** PROVIDED TEXT **
“99.60% for women and 99.58% for men, P < 0.05.”

Gur Huberman pointed me to this paper by Tamar Kricheli-Katz and Tali Regev, “How many cents on the dollar? Women and men in product markets.” It appeared in something called ScienceAdvances, which seems to be some extension of the Science brand, i.e., it’s in the tabloids!

I’ll leave the critical analysis of this paper to the readers. Just one hint: Their information on bids and prices comes from an observational study and an experiment. The observational study comes from real transactions and N is essentially infinity so the problem is not with p-values or statistical significance, but the garden of forking paths still comes into play, as there is still the selection of which among many possible comparisons to present, and the selection of which among many possible regressions to run. Also lots of concerns about causal identification, given that they’re drawing conclusions about different numbers of bids and different average prices for products sold by men and women, but they also report that men and women are using different selling strategies. The experiment is N=116 people on Mechanical Turk so there we have the usual concerns about interpretation of small nonrepresentative samples.

The paper has many (inadvertently) funny lines; my favorite is this one:

Screen Shot 2016-02-21 at 1.03.00 PM

I do not however, believe this sort of research is useless. To the extent that you’re interested studying behavior in online auctions—and this is a real industry, it’s worth some study—it seems like a very sensible plan to gather a lot of data and look at differences between different groups. No need to just compare men and women, you could also compare sellers by age, by educational background, by goals in being on Ebay, and so forth. It’s all good. And, for that matter, it seems reasonable to start by highlighting differences between the sexes—that might get some attention, and there’s nothing wrong with wanting a bit of attention for your research. It should be possible to present the relevant comparisons in the data in some sort of large grid rather than following the playbook of picking out statistically significant comparisons.

P.S. Some online hype here.

31 thoughts on ““99.60% for women and 99.58% for men, P < 0.05.”

  1. “Likewise, women had a slightly higher percentage of transactions for which positive feedback had been given in the year preceding the current transaction (99.60% for women and 99.58% for men, P [less than] 0.05).”

    This is a nice find. Presumably this sentence would not be in the paper if p wasn’t less than 0.05.

** DIRECTION A **
According to the post about women and men in product markets, how many people took part in the experiment, and on what platform?
The text has no connection to the records.

Data listing
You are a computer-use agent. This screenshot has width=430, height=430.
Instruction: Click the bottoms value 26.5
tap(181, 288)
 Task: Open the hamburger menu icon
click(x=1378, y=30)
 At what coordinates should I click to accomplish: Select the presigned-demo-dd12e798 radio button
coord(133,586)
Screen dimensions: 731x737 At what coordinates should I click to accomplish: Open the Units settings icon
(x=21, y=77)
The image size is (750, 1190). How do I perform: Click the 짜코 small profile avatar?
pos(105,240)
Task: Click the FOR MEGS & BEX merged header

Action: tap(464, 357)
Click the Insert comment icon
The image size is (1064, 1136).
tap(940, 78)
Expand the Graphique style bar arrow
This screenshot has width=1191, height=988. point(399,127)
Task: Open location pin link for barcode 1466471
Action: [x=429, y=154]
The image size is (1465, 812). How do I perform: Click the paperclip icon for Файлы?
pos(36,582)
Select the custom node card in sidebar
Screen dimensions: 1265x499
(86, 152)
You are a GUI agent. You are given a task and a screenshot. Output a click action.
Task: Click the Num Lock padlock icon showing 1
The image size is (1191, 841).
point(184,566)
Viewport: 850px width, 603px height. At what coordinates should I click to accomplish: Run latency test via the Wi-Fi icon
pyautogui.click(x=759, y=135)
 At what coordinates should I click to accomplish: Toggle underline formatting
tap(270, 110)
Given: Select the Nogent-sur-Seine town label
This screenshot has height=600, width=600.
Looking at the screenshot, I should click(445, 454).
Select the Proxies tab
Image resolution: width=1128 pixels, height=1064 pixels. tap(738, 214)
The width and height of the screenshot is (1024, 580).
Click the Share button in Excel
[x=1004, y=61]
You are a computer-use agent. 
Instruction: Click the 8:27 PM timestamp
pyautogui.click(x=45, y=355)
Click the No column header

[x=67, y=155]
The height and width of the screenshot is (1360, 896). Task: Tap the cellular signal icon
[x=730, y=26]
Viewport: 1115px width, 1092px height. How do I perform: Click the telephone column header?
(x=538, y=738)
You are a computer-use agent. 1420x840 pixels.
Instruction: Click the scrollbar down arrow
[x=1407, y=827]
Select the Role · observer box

** DIRECTION B **
Write out the records from their first line through the line containing "coord(133,586)", switching "hamburger menu" to "navigation menu" and changing nothing else.

** COMPLETE RESPONSE A **
116 people on Mechanical Turk.

** COMPLETE RESPONSE B **
You are a computer-use agent. This screenshot has width=430, height=430.
Instruction: Click the bottoms value 26.5
tap(181, 288)
 Task: Open the navigation menu icon
click(x=1378, y=30)
 At what coordinates should I click to accomplish: Select the presigned-demo-dd12e798 radio button
coord(133,586)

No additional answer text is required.